Working data:
———

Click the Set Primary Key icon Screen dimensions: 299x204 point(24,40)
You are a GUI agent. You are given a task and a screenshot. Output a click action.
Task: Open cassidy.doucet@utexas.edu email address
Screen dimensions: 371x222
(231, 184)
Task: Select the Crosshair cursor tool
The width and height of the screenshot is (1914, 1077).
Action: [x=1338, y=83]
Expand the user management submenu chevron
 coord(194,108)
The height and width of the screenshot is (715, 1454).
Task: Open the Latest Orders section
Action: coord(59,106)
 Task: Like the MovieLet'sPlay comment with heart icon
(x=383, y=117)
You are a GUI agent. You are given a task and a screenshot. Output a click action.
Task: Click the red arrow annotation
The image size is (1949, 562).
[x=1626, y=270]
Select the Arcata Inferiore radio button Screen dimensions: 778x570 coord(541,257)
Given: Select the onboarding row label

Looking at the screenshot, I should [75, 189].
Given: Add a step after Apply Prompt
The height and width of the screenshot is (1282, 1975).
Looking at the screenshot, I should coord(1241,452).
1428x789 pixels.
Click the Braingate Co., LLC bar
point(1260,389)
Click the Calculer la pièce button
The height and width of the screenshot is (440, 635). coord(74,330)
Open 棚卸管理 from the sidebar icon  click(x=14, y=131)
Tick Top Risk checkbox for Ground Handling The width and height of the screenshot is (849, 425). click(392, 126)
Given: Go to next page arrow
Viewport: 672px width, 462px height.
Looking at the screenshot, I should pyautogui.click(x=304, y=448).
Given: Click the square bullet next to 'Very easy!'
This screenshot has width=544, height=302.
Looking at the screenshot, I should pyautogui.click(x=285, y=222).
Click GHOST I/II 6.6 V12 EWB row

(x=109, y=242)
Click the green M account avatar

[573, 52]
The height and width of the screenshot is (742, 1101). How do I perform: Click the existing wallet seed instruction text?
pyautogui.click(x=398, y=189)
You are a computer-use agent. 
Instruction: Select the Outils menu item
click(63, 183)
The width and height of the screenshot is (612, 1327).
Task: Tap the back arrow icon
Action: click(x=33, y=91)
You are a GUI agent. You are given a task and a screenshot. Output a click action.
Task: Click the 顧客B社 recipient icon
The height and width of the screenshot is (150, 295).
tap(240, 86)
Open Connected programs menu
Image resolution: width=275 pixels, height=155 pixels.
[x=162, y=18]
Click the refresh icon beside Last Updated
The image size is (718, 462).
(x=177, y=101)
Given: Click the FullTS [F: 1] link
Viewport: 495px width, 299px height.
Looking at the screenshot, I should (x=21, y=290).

———

Rewrite all of the data above as a Markdown table with the columns "No." and "Entry". Put a running row number under "No." and one line per row under "Entry", and skip the blank lines.

| No. | Entry |
|---|---|
| 1 | Click the Set Primary Key icon Screen dimensions: 299x204 point(24,40) |
| 2 | You are a GUI agent. You are given a task and a screenshot. Output a click action. |
| 3 | Task: Open cassidy.doucet@utexas.edu email address |
| 4 | Screen dimensions: 371x222 |
| 5 | (231, 184) |
| 6 | Task: Select the Crosshair cursor tool |
| 7 | The width and height of the screenshot is (1914, 1077). |
| 8 | Action: [x=1338, y=83] |
| 9 | Expand the user management submenu chevron |
| 10 |  coord(194,108) |
| 11 | The height and width of the screenshot is (715, 1454). |
| 12 | Task: Open the Latest Orders section |
| 13 | Action: coord(59,106) |
| 14 |  Task: Like the MovieLet'sPlay comment with heart icon |
| 15 | (x=383, y=117) |
| 16 | You are a GUI agent. You are given a task and a screenshot. Output a click action. |
| 17 | Task: Click the red arrow annotation |
| 18 | The image size is (1949, 562). |
| 19 | [x=1626, y=270] |
| 20 | Select the Arcata Inferiore radio button Screen dimensions: 778x570 coord(541,257) |
| 21 | Given: Select the onboarding row label |
| 22 | Looking at the screenshot, I should [75, 189]. |
| 23 | Given: Add a step after Apply Prompt |
| 24 | The height and width of the screenshot is (1282, 1975). |
| 25 | Looking at the screenshot, I should coord(1241,452). |
| 26 | 1428x789 pixels. |
| 27 | Click the Braingate Co., LLC bar |
| 28 | point(1260,389) |
| 29 | Click the Calculer la pièce button |
| 30 | The height and width of the screenshot is (440, 635). coord(74,330) |
| 31 | Open 棚卸管理 from the sidebar icon  click(x=14, y=131) |
| 32 | Tick Top Risk checkbox for Ground Handling The width and height of the screenshot is (849, 425). click(392, 126) |
| 33 | Given: Go to next page arrow |
| 34 | Viewport: 672px width, 462px height. |
| 35 | Looking at the screenshot, I should pyautogui.click(x=304, y=448). |
| 36 | Given: Click the square bullet next to 'Very easy!' |
| 37 | This screenshot has width=544, height=302. |
| 38 | Looking at the screenshot, I should pyautogui.click(x=285, y=222). |
| 39 | Click GHOST I/II 6.6 V12 EWB row |
| 40 | (x=109, y=242) |
| 41 | Click the green M account avatar |
| 42 | [573, 52] |
| 43 | The height and width of the screenshot is (742, 1101). How do I perform: Click the existing wallet seed instruction text? |
| 44 | pyautogui.click(x=398, y=189) |
| 45 | You are a computer-use agent.  |
| 46 | Instruction: Select the Outils menu item |
| 47 | click(63, 183) |
| 48 | The width and height of the screenshot is (612, 1327). |
| 49 | Task: Tap the back arrow icon |
| 50 | Action: click(x=33, y=91) |
| 51 | You are a GUI agent. You are given a task and a screenshot. Output a click action. |
| 52 | Task: Click the 顧客B社 recipient icon |
| 53 | The height and width of the screenshot is (150, 295). |
| 54 | tap(240, 86) |
| 55 | Open Connected programs menu |
| 56 | Image resolution: width=275 pixels, height=155 pixels. |
| 57 | [x=162, y=18] |
| 58 | Click the refresh icon beside Last Updated |
| 59 | The image size is (718, 462). |
| 60 | (x=177, y=101) |
| 61 | Given: Click the FullTS [F: 1] link |
| 62 | Viewport: 495px width, 299px height. |
| 63 | Looking at the screenshot, I should (x=21, y=290). |